§ Task directions: Copy out exactly the lines from the one containing "Task: Click the @oikawaneko" through the end of the records, and no pictures.

§ The data:
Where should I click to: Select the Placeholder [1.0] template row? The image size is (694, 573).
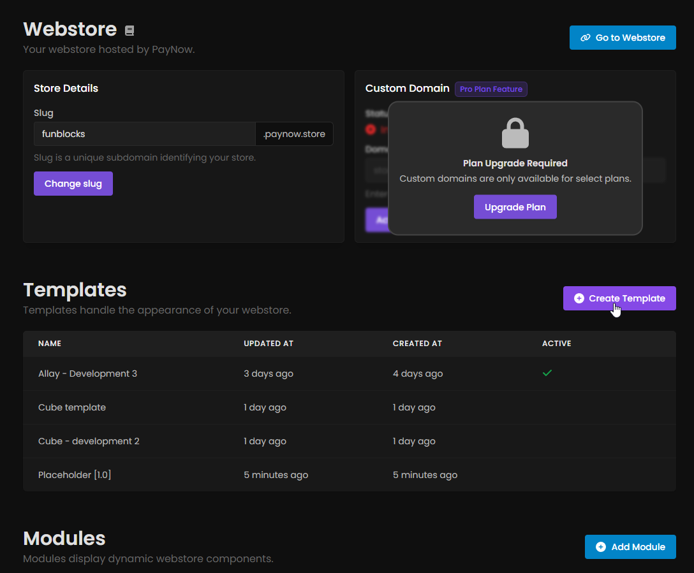click(x=75, y=475)
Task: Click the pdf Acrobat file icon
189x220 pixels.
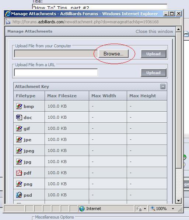Action: point(19,173)
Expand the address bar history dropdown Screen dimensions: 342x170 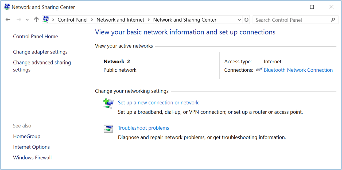coord(239,20)
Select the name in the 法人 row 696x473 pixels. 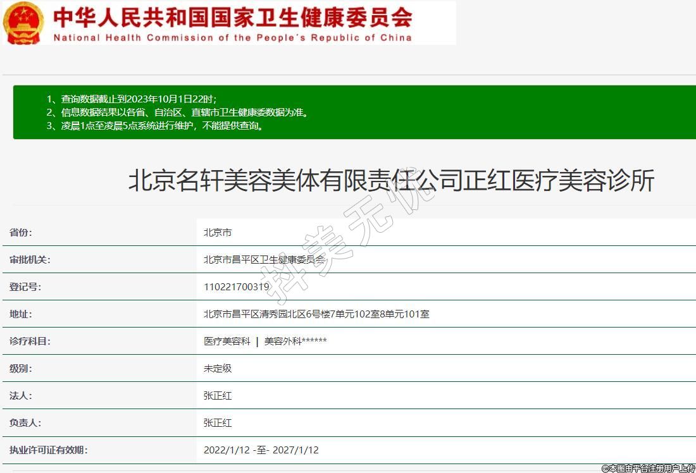[217, 396]
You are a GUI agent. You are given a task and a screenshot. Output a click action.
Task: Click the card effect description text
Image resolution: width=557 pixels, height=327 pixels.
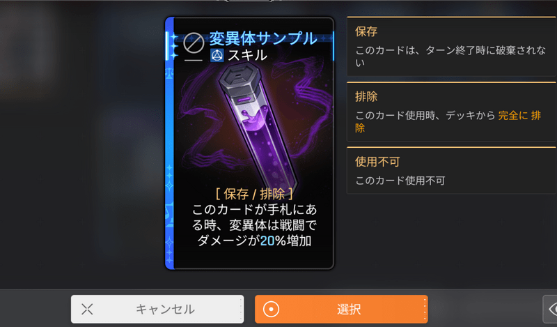tap(254, 225)
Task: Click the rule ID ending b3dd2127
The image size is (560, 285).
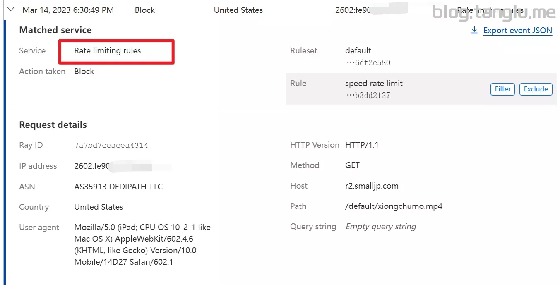Action: [x=368, y=96]
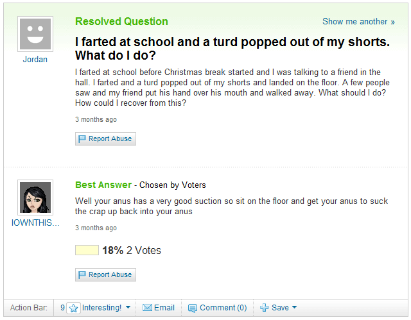Click the flag icon in answer's Report Abuse

[82, 274]
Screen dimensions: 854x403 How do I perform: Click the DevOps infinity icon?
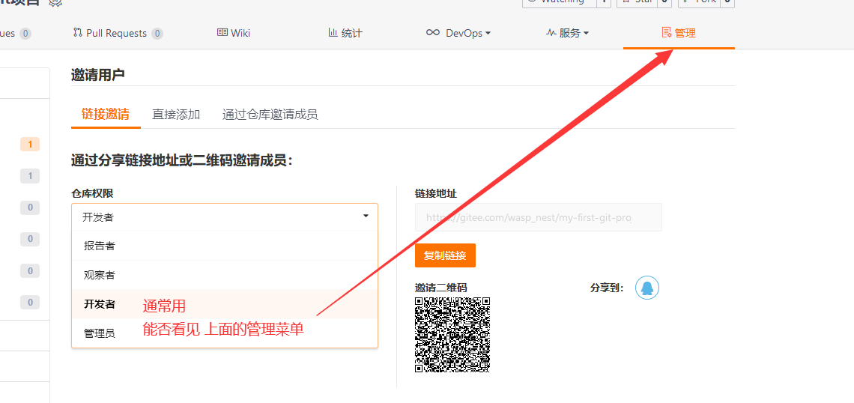pos(433,32)
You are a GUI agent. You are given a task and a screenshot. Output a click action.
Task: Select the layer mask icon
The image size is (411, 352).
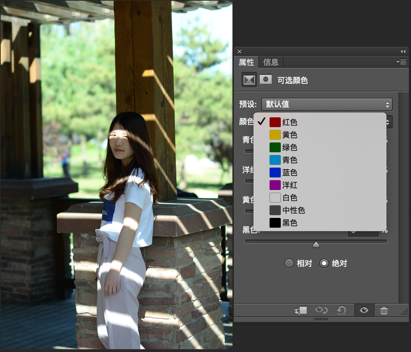click(265, 79)
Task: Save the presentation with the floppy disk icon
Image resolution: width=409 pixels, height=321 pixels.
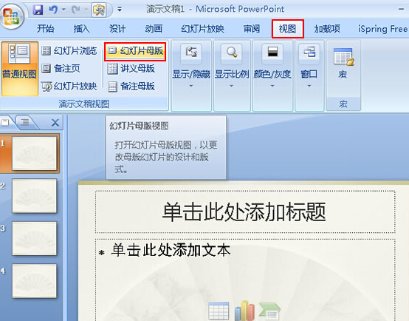Action: coord(38,10)
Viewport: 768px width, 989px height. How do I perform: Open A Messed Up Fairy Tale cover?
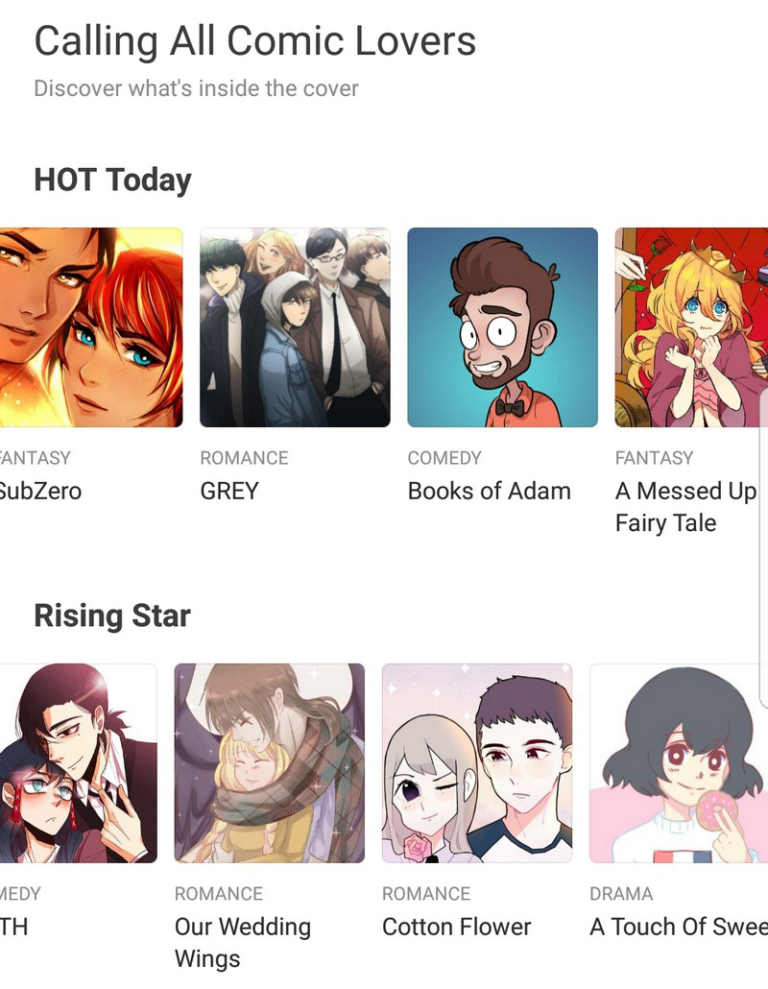coord(691,327)
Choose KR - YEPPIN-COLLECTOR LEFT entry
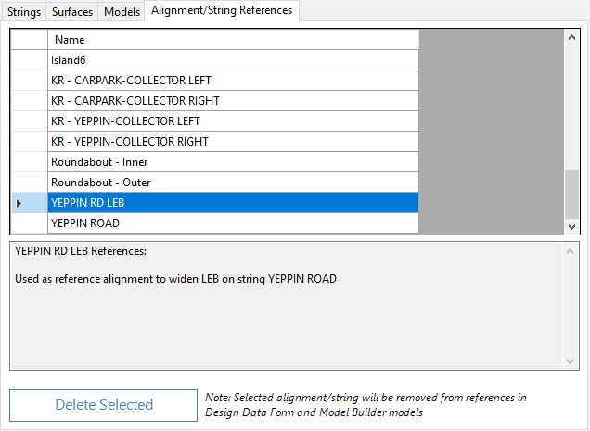Viewport: 590px width, 431px height. 232,121
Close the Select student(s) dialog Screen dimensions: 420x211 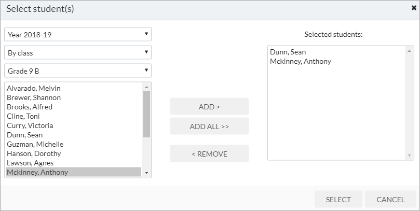point(414,8)
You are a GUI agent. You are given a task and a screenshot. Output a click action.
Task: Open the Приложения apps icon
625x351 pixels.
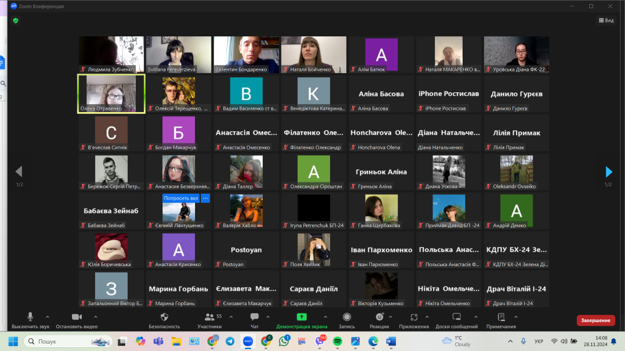(414, 317)
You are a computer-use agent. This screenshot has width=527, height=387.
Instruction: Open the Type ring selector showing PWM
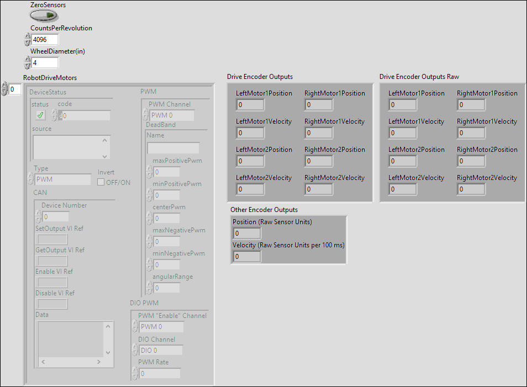point(62,179)
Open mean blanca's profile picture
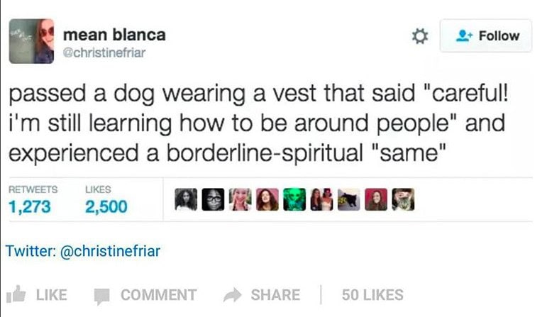The height and width of the screenshot is (317, 547). [x=31, y=41]
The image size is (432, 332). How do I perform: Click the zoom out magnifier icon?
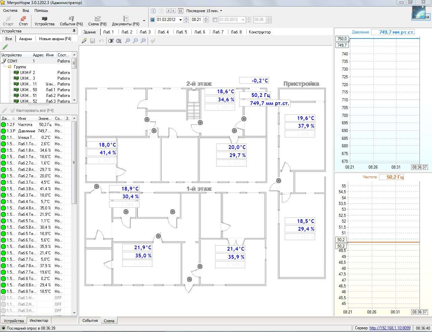(135, 41)
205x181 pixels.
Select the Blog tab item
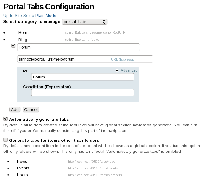(23, 40)
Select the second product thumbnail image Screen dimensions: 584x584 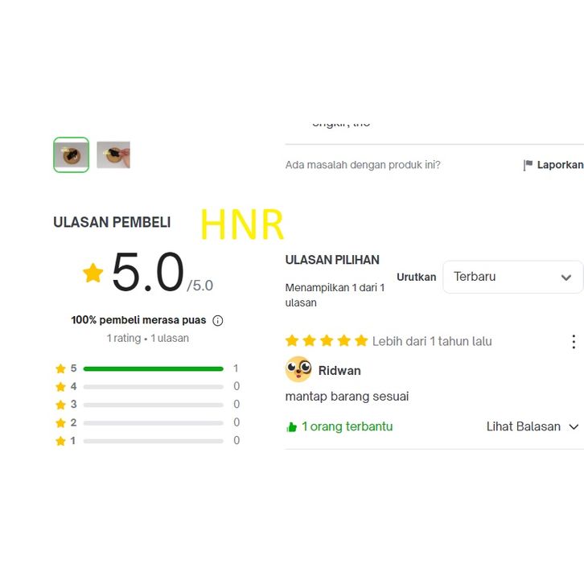tap(113, 154)
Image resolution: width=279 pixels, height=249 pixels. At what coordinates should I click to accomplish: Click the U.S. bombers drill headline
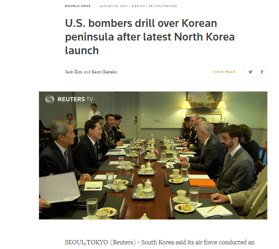(x=149, y=37)
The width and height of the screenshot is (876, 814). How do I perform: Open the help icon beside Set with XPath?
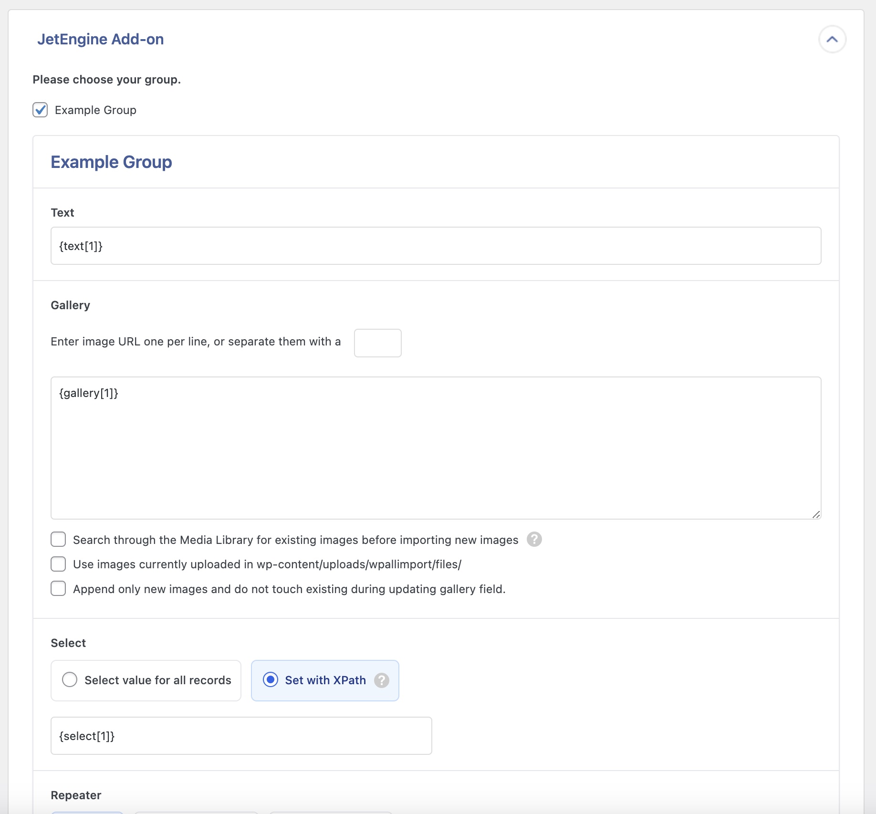click(381, 680)
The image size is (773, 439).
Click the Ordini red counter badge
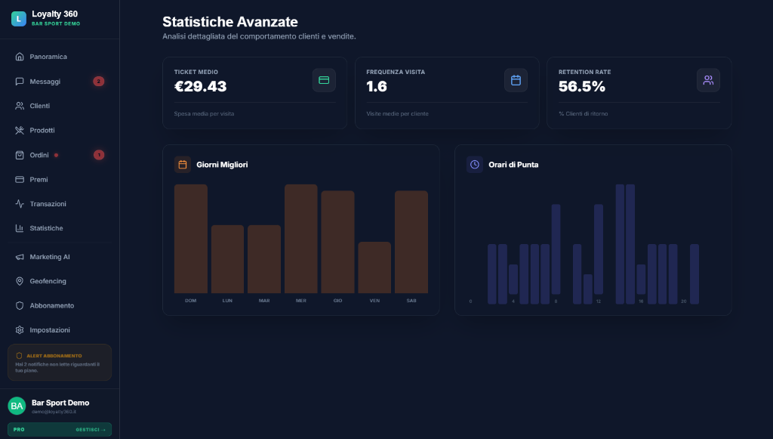pos(98,155)
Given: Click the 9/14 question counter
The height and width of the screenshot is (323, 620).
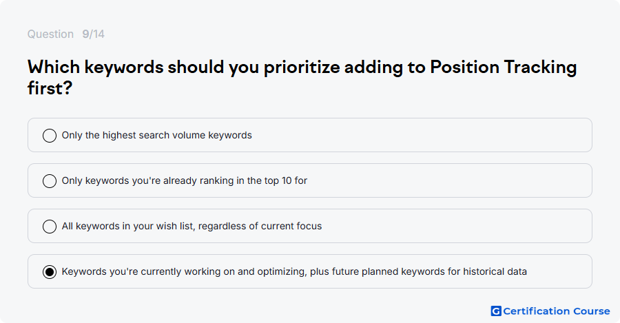Looking at the screenshot, I should coord(93,34).

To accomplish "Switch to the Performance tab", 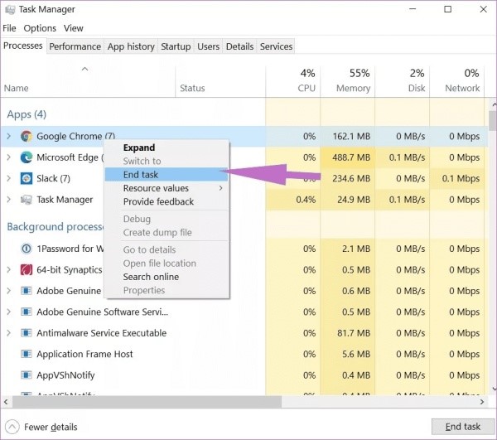I will (x=75, y=46).
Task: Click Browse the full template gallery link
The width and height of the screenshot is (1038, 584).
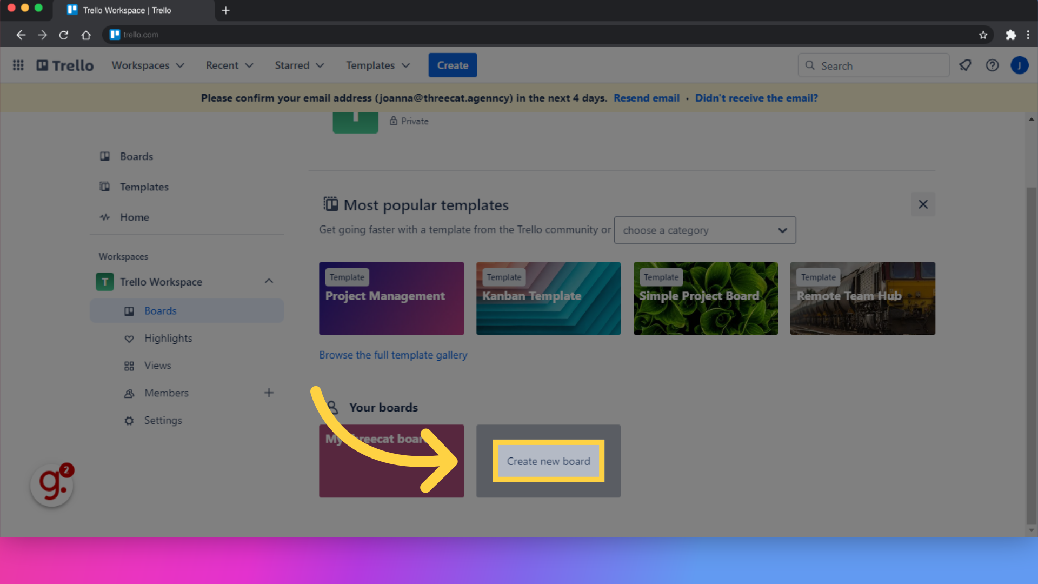Action: 393,354
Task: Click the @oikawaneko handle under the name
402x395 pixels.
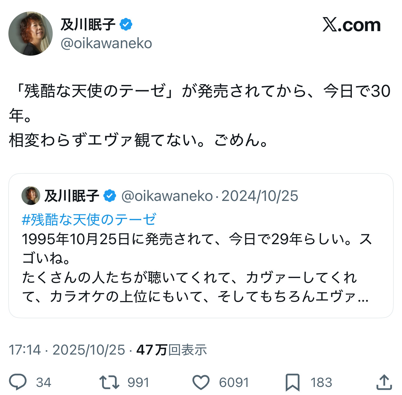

§ Output for this exercise:
Task: Click the @oikawaneko handle under the name
402x395 pixels.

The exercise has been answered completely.